Exercise description: Rewrite the rows below as a numbered list, leaving out any blank lines.
+ + + + + + +
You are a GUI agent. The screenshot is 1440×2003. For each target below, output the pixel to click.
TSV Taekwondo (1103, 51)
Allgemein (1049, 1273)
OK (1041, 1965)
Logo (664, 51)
+ + + + + + +
Reply to the task:
1. You are a GUI agent. The screenshot is 1440×2003. For each target below, output the pixel to click.
2. TSV Taekwondo (1103, 51)
3. Allgemein (1049, 1273)
4. OK (1041, 1965)
5. Logo (664, 51)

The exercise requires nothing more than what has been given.